Für Holger Kimmerle entwickelten sich Silvesterfeiern in eine falsche Richtung. „Immer stärkere, für Missbrauch offene Pyrotechnik führt zu Angst, Verletzungen und hohen Folgekosten für die Allgemeinheit“, beklagt der Fraktionsvorsitzende der Heilbronner Grünen, der einen neue Feierkultur fordert: „Statt Eskalation brauchen wir Formen wie Licht- und Drohnenshows, die begeistern, ohne Menschen zu gefährden“. 

„Ein Böllerverbot funktioniert nicht, das kann man sich sparen“, kritisiert Raphael Benner.
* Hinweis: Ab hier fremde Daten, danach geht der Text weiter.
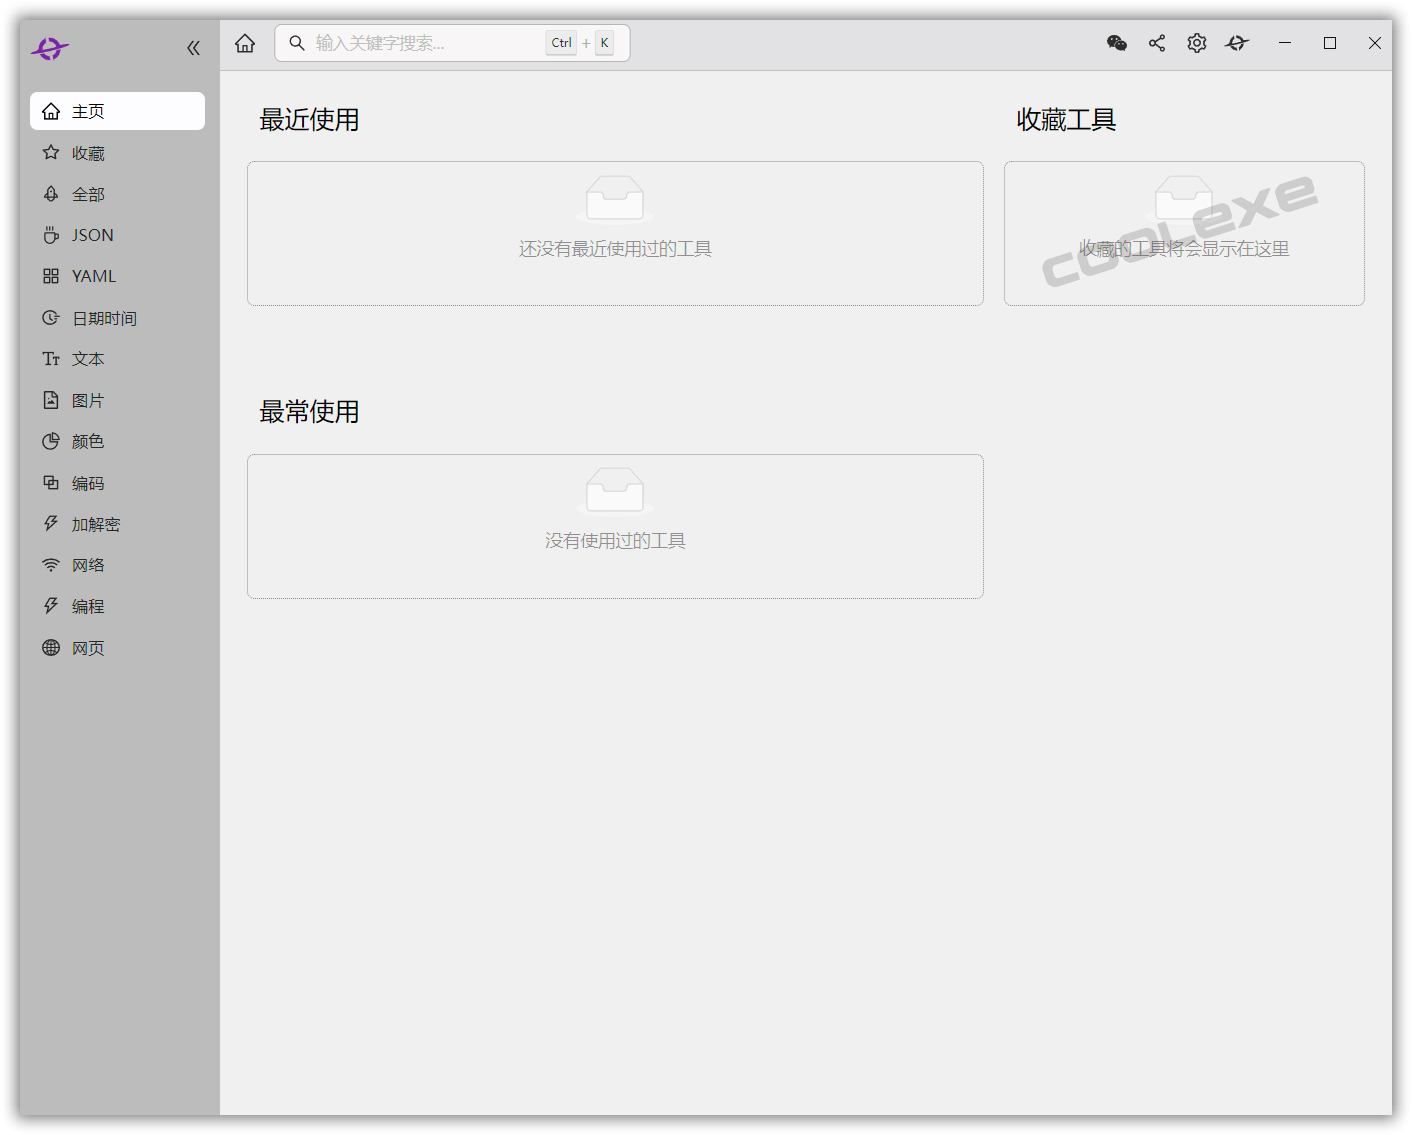Image resolution: width=1412 pixels, height=1135 pixels.
Task: Open the settings gear
Action: pos(1196,43)
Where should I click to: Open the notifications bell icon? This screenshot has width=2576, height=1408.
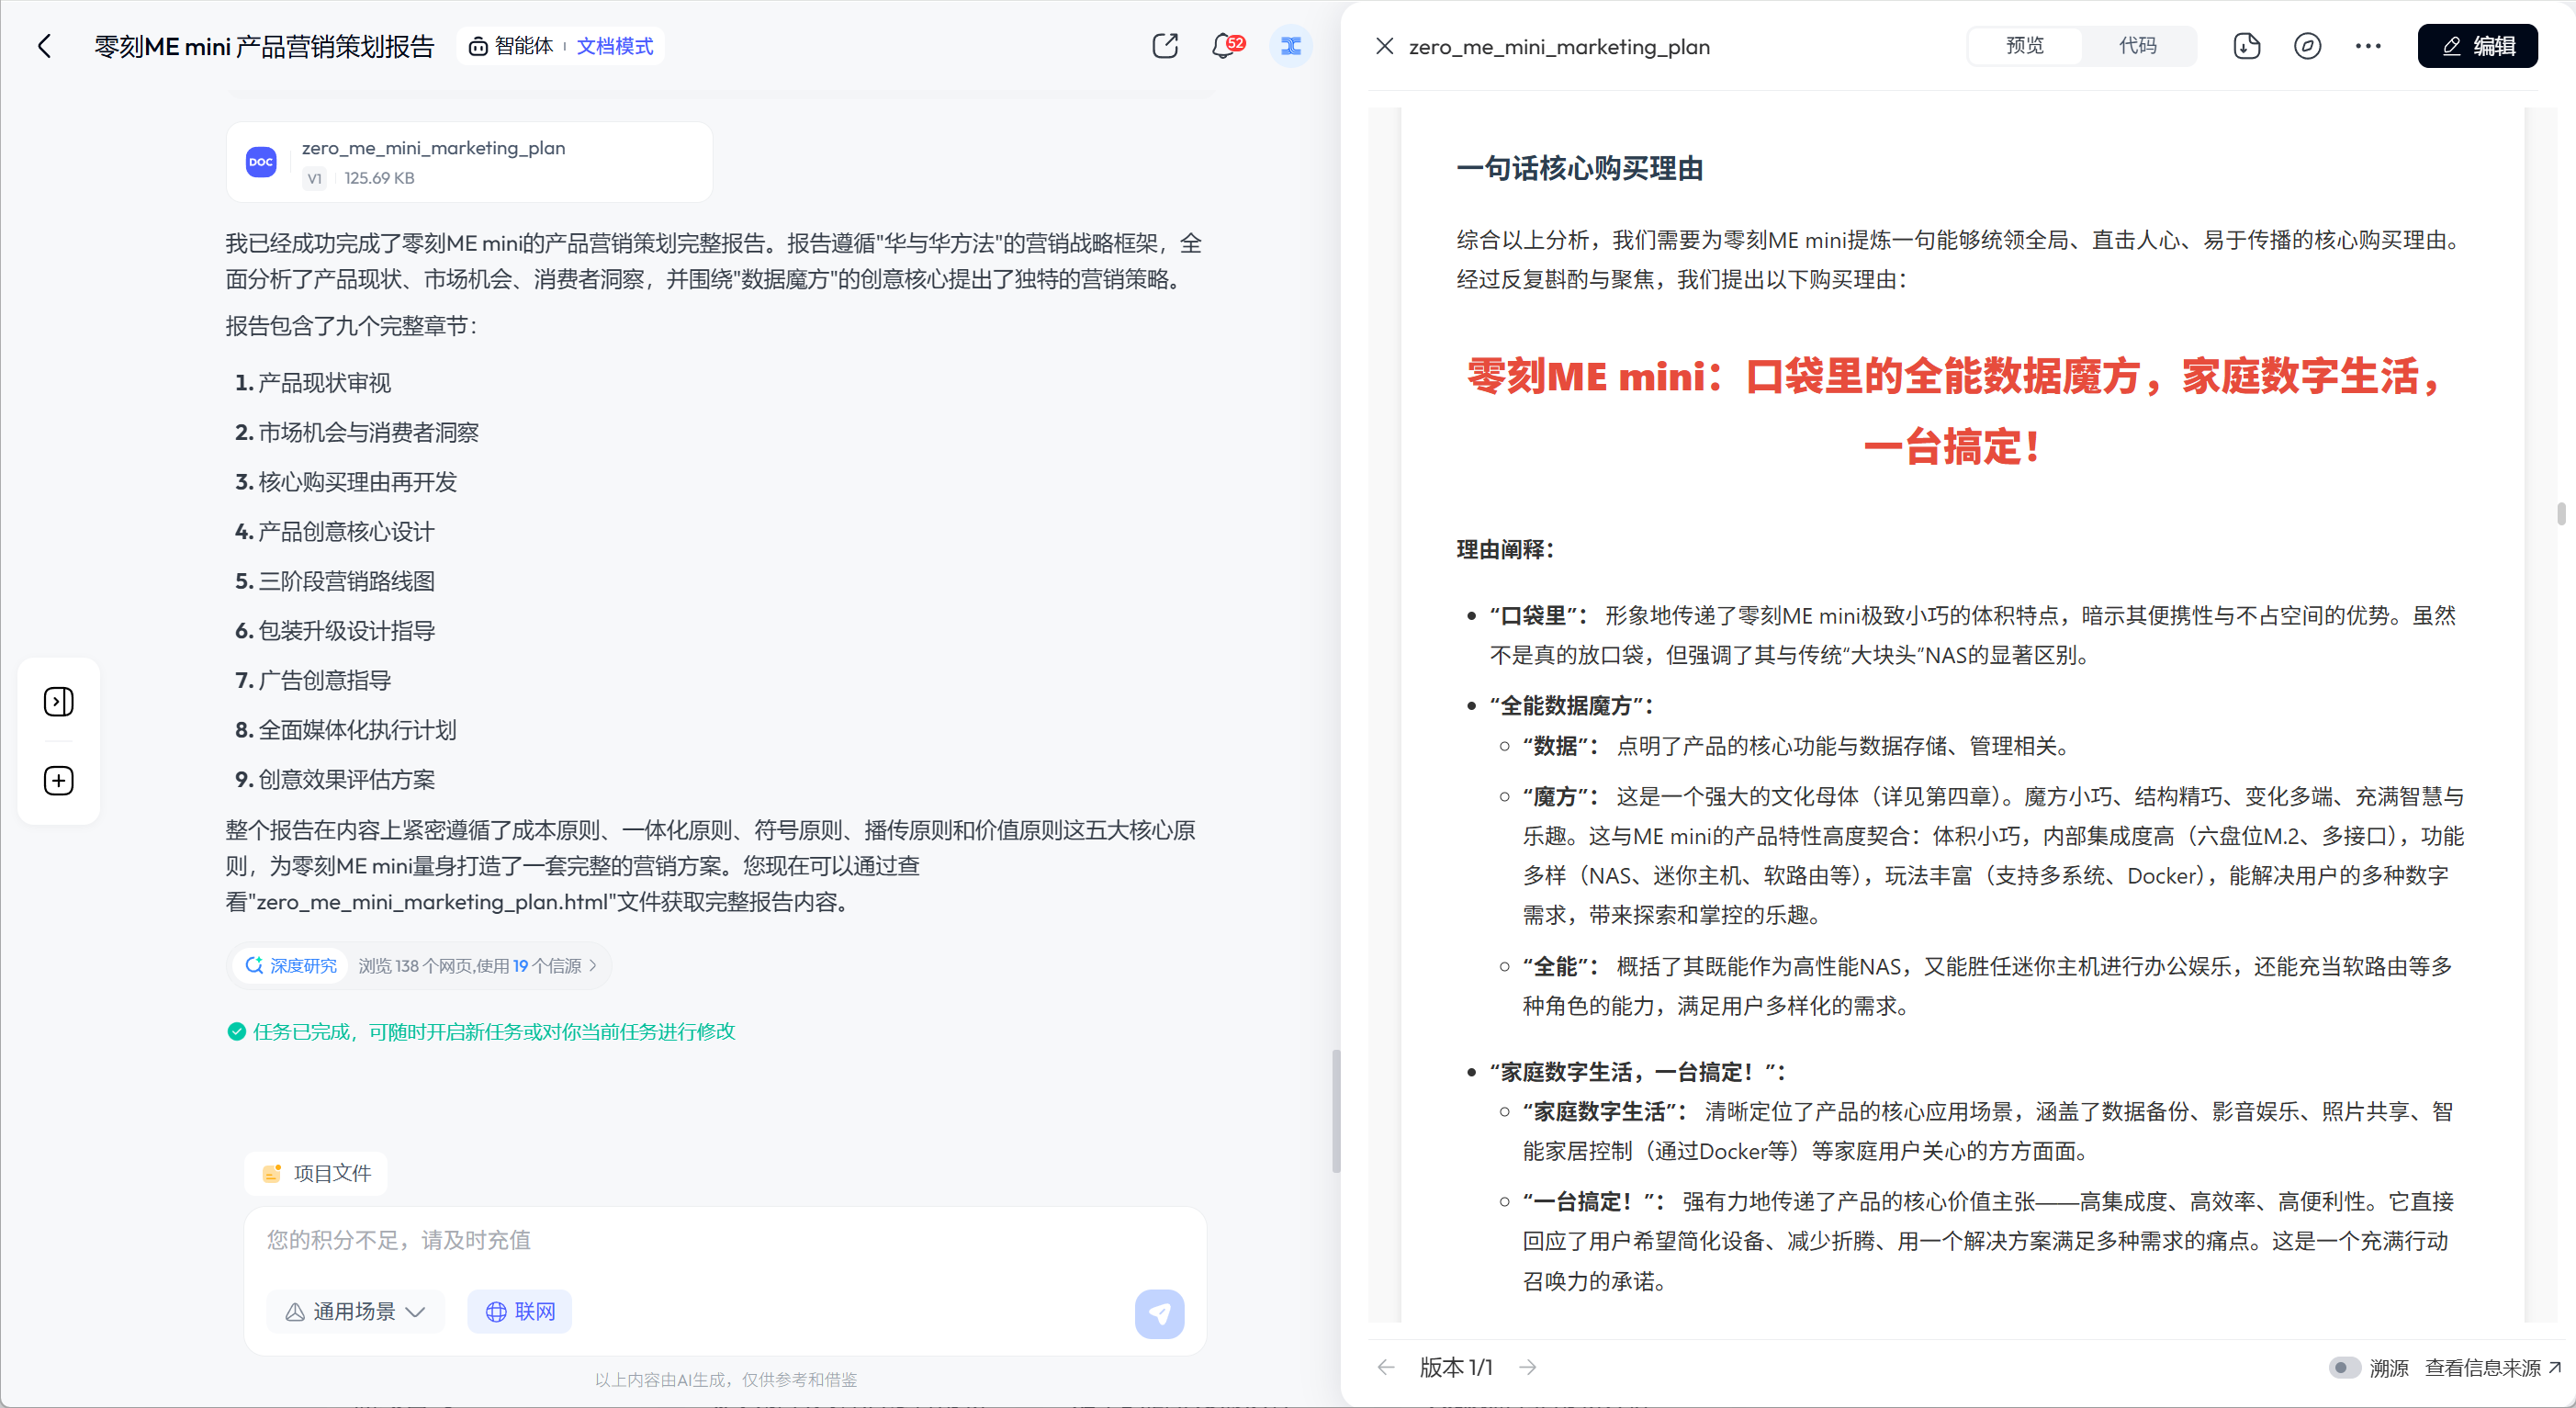click(1223, 46)
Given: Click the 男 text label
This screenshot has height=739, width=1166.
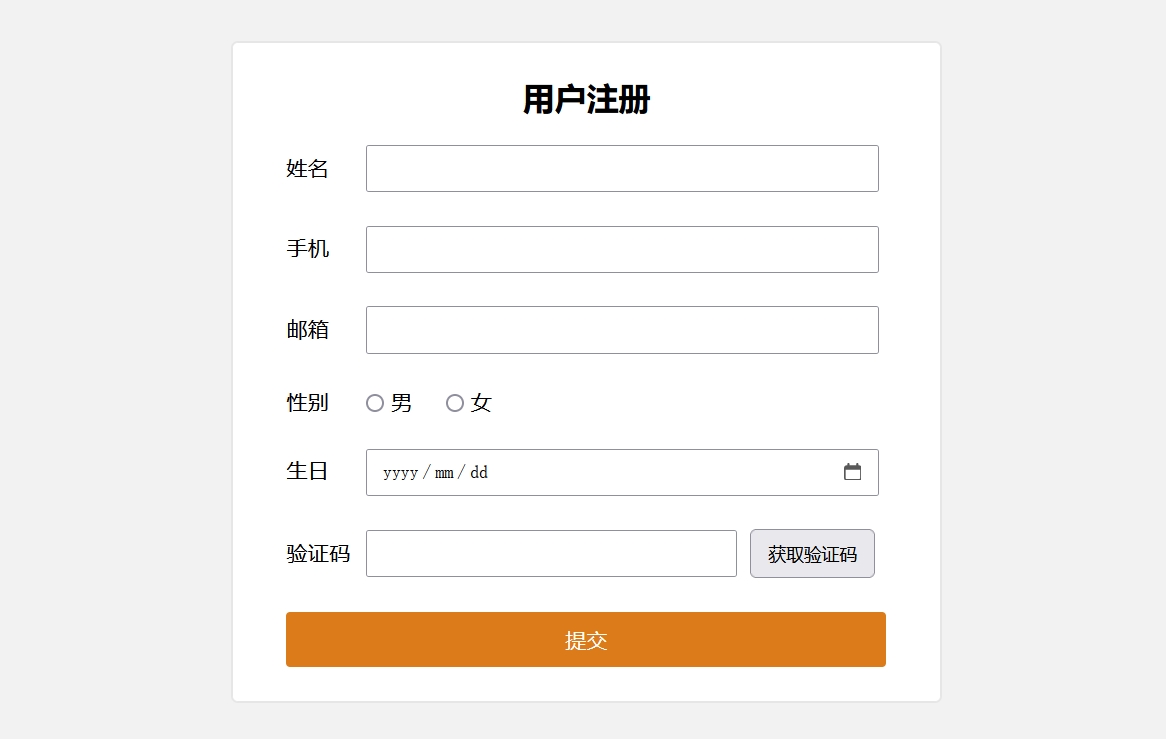Looking at the screenshot, I should tap(401, 403).
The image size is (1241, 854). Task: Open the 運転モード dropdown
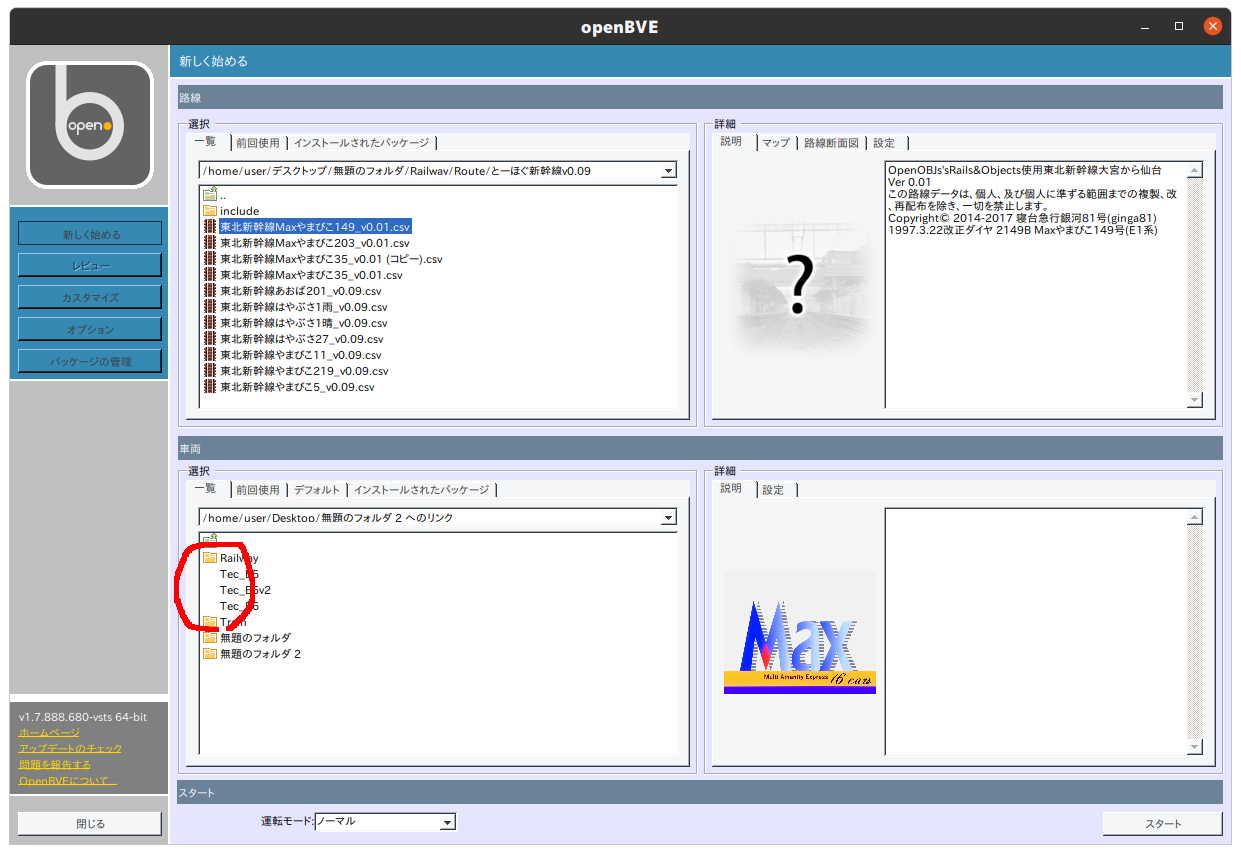pyautogui.click(x=449, y=821)
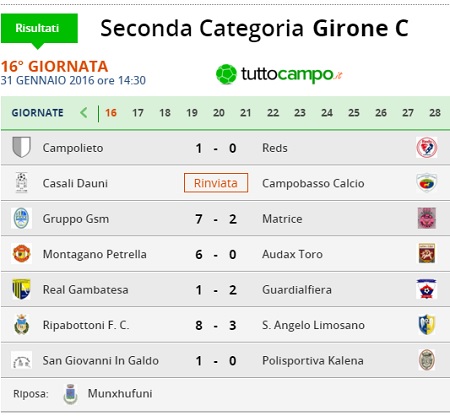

Der AfD-Fraktionsvorsitzende fordert künftig bei Verstößen klarere Konsequenzen durch Polizei und Ordnungsdienst. Die Idee, einen zentralen Platz für Feuerwerksfreunde einzurichten, fände er gut. Benner könnte sich auch ein Verkaufsverbot von Böllern vorstellen. „Die Heilbronner Vorfälle müssen auf jeden Fall aufgearbeitet werden“, fordert der AfD-Stadtrat. Auch er hat dazu eine Anfrage an den Heilbronner Oberbürgermeister in Arbeit.